How to motivate employees – tips that actually work!
If you’ve landed on this article, you have probably been frustrated by the lack of good resources, which clearly describe how to motivate employees. I’ve been there as well and I wrote this article to make life easier for you.
Random Tips to Motivate Employees Don’t Work!
I found most resources about employee motivation to be useless. To start off, you get a long list of 10 to 15 tips which you should follow as a leader to motivate your employees. By the time you finish reading item number 9 on the list, you have pretty much forgotten what the first 2 were. On top of that, if you try to implement only one of those tips, such as “Trust Your Employees to Keep Them Motivated” you would quickly discover that there are another 10 tips on building trust in a company. These tips end up piling onto another set of tips and your head gets quickly overloaded with hundreds of items you need to do as a leader to motivate your employees. If you’re trying to build a coherent employee motivation strategy for your company or simply trying to be consistent as a leader in motivating everyone, this approach quickly fails. So, how do you do it? How do you keep everyone engaged and motivated?
Motivation is Deeply Personal
Before we jump into the one single thing you need to do to keep employees motivated, let’s quickly define what motivation is. You should firmly understand that motivation is an employee’s own drive to do something. The end result could be anything from achieving a sales quota, winning a competition or completing the project. This inner drive, often called intrinsic motivation, is different for every person and you need to tailor your approach to every employee. For larger companies and divisions, where custom approach to each person is not possible, you simply need to create an environment where this drive can be fulfilled. In this case, your employees will end up motivating themselves because that inner drive will have a space to venture out. Another key point to understand is that this inner drive is different for each person. What motivates you is not the same for every person who reports to you. On paper, this concept is simple and understandable, yet in the real world we often project our own preferences towards work onto people we manage. It’s important to keep these two concepts in mind, in order not to fall into a one-fits-all approach or projecting your own preferences over everyone else’s.

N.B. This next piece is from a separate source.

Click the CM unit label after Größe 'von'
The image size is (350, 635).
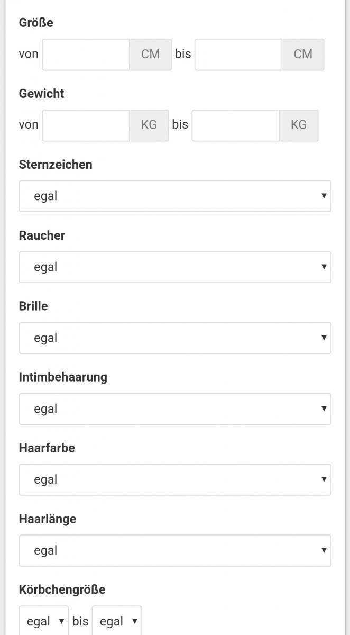(x=151, y=55)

Connect with Each Individual Separately
For smaller companies and business units, where you know everyone by name, you can motivate employees by making personal connections. You can also use this method to motivate your direct reportees because it’s easy to maintain a close personal relationship. The best way to know what motivates a person is to have a lot of informal conversations. These can happen at the beginning of your team meetings, 1on1s or around common areas in the office. Once you know someone’s personal aspirations, you can then connect it to the work they’re doing. For example:
If someone’s goal is to be a CEO one day, it would make sense to assign projects to this employee which spread across functions. This would allow them to get experience in different departments of the company, all of which count towards experience of being a CEO.

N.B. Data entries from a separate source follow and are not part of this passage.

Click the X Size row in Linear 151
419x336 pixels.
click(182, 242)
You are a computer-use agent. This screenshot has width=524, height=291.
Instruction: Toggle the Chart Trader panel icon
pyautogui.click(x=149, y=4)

If someone is dreaming about buying a new car, you could connect their performance to financial incentives. You could then show how consistently hitting targets would bring them closer to the dream over time.
If someone wants to be an industry expert in a particular area, you need to encourage learning on the job and assign challenging tasks to this individual. Let them go as far into nitty gritty details of their responsibilities as possible.
Use Software and Big Data to Motivate Employees
The approach above works great if you can connect with each person individually. What do you do if your division or company is already beyond that point? You rely on software and big data to keep employees motivated. Most leaders would agree that after a company reaches a certain size, communication breaks down and you need to rely on tools to get things done. For example, a lot of companies manage their sales data in Excel tables and Spreadsheets because people on the floor are in close communication and keep things going. As the team grows larger, a Sales CRM where you can log and track customers becomes a necessity. Virtually every process in the company goes through a similar transformation: vacation tracking, accounting, social media management, etc. And yet when it comes to employee motivation, you are expected as a leader to keep a hundred things in mind and act on them: encourage feedback, promote work-life balance, recognize achievements, delegate and the list goes on… No one has the capacity to remember a personal preference of a thousand employees and no one has time to discuss those in a personal setting. That’s where software which identifies and measures intrinsic motivation comes in. It’s the only way to record personal motivation at scale and make meaningful changes to the company based on motivation data.
You can still connect personally with every person who reports to you and ensure that their needs are taken care of. This one action, which you can do every day as leader, will trickle down to the rest of the company down the line. If you’re only starting on your motivation journey, it’s a single best thing you can every day to keep everyone motivated in the long-term. If you need immediate action, following a crisis, a merger or a bad quarter, it’s best to bring science into the equation and use software which measures intrinsic motivation. This will not only help you to motivate your employees, but it will also eliminate any guesswork and ensure that your solutions to motivation are spot on.
Summary
Long story short, focus on the individual and all else will follow. Motivated and happy employees will provide great service and deliver high quality work. This, in turn, will make your company healthier and profitable over time.